[Source data]

┌──

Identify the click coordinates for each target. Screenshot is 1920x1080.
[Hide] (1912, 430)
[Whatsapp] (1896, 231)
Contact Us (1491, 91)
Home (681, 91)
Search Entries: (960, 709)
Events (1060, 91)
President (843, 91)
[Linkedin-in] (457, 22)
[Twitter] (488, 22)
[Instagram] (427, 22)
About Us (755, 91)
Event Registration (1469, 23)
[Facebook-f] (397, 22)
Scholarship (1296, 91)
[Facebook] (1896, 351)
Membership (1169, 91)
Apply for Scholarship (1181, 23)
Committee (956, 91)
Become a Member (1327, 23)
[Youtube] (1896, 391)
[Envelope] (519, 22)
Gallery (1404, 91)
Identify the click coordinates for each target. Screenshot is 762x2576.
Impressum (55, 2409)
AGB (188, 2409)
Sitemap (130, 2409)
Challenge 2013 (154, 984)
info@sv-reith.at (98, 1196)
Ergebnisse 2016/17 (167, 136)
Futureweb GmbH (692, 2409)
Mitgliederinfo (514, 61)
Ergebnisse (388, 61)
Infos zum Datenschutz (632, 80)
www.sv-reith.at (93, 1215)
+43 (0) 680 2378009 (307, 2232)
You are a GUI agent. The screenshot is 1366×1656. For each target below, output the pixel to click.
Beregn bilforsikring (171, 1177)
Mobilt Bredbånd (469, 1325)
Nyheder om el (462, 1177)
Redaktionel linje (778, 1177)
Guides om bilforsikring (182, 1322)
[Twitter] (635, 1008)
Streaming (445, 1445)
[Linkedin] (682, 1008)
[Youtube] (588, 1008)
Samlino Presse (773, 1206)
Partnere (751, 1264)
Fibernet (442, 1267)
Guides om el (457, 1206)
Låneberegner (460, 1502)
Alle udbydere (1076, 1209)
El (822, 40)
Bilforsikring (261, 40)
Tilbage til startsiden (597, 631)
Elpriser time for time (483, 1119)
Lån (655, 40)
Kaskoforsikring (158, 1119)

└──

■ TASK TO CARRY OUT
With every line kept whole, write out the records again exactly.

■ EXERCISE ANSWER
Identify the click coordinates for each target. Screenshot is 1920x1080.
[Hide] (1912, 430)
[Whatsapp] (1896, 231)
Contact Us (1491, 91)
Home (681, 91)
Search Entries: (960, 709)
Events (1060, 91)
President (843, 91)
[Linkedin-in] (457, 22)
[Twitter] (488, 22)
[Instagram] (427, 22)
About Us (755, 91)
Event Registration (1469, 23)
[Facebook-f] (397, 22)
Scholarship (1296, 91)
[Facebook] (1896, 351)
Membership (1169, 91)
Apply for Scholarship (1181, 23)
Committee (956, 91)
Become a Member (1327, 23)
[Youtube] (1896, 391)
[Envelope] (519, 22)
Gallery (1404, 91)
Identify the click coordinates for each target. Screenshot is 762x2576.
Impressum (55, 2409)
AGB (188, 2409)
Sitemap (130, 2409)
Challenge 2013 (154, 984)
info@sv-reith.at (98, 1196)
Ergebnisse 2016/17 (167, 136)
Futureweb GmbH (692, 2409)
Mitgliederinfo (514, 61)
Ergebnisse (388, 61)
Infos zum Datenschutz (632, 80)
www.sv-reith.at (93, 1215)
+43 (0) 680 2378009 (307, 2232)
You are a GUI agent. The screenshot is 1366×1656. For each target below, output the pixel to click.
Beregn bilforsikring (171, 1177)
Mobilt Bredbånd (469, 1325)
Nyheder om el (462, 1177)
Redaktionel linje (778, 1177)
Guides om bilforsikring (182, 1322)
[Twitter] (635, 1008)
Streaming (445, 1445)
[Linkedin] (682, 1008)
[Youtube] (588, 1008)
Samlino Presse (773, 1206)
Partnere (751, 1264)
Fibernet (442, 1267)
Guides om el (457, 1206)
Låneberegner (460, 1502)
Alle udbydere (1076, 1209)
El (822, 40)
Bilforsikring (261, 40)
Tilbage til startsiden (597, 631)
Elpriser time for time (483, 1119)
Lån (655, 40)
Kaskoforsikring (158, 1119)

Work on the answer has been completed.